Event Highlights: Slavic Voices – An Evening of Poetry and Music with Sylva Fischerova, Dzvinia Orlowsky, and Vera Pavlova

On Wednesday, October 15, the Center for the Study of Europe hosted “Slavic Voices,” featuring Czech poet Sylva Fischerová, Ukrainian-American poet Dzvinia Orlowsky, and Russian poet Vera Pavlova. Sylva, one of the most formidable Czech poets of her generation and teacher of classics at Charles University in Prague, read from Stomach of the Soul, her newest collection of poems, translated by the author with Stuart Friebert and Andrew Hauner and published this year by Calypso Editions.

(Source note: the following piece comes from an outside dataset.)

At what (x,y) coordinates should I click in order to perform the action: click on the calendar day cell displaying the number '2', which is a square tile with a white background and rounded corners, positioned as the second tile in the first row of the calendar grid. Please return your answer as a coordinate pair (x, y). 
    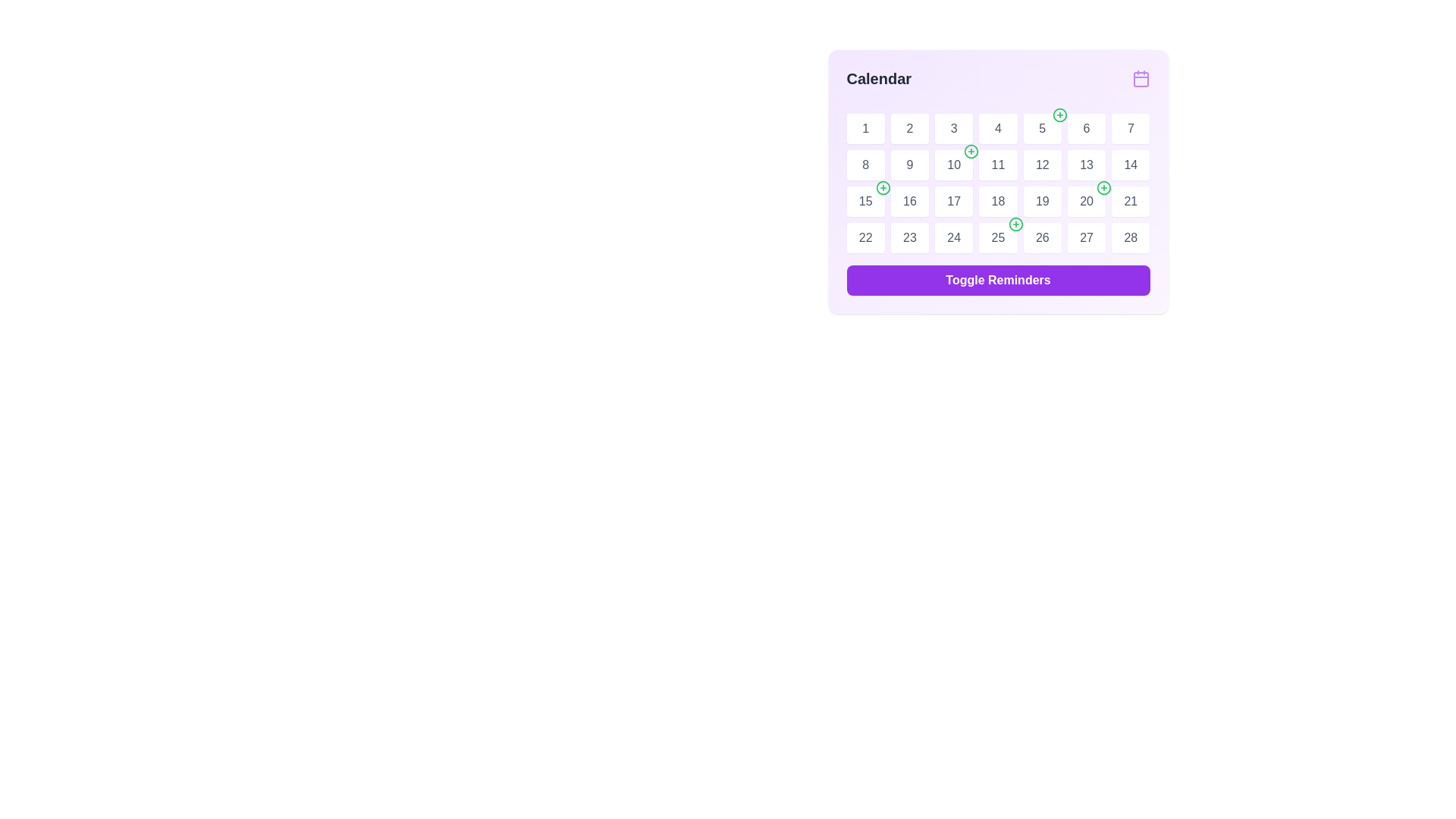
    Looking at the image, I should click on (910, 127).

Dzvinia, who teaches poetry at Pine Manor College and at Providence College, read from her fifth and most recent collection, Silvertone. Lastly, Vera Pavlova, author of fifteen collections of poetry in Russian, read a series of miniature poems from If There Is Something to Desire. Pavlova read her poems in Russian and Olga Livshin, Head of BU’s Russian Language Program, read the English translations by Pavlova’s late husband Steven Seymour. The readings were interspersed with live music by Russian soprano Maria Lyudko, Russian pianist and music scholar Ludmilla Leibman, and classical guitarist Aaron Larget-Caplan. A reception and book-signing followed the event, which was co-sponsored by the 2014 Poetry Series, the Department of Modern Languages and Comparative Literature, the literary journal AGNI, and the Educational Bridge Project.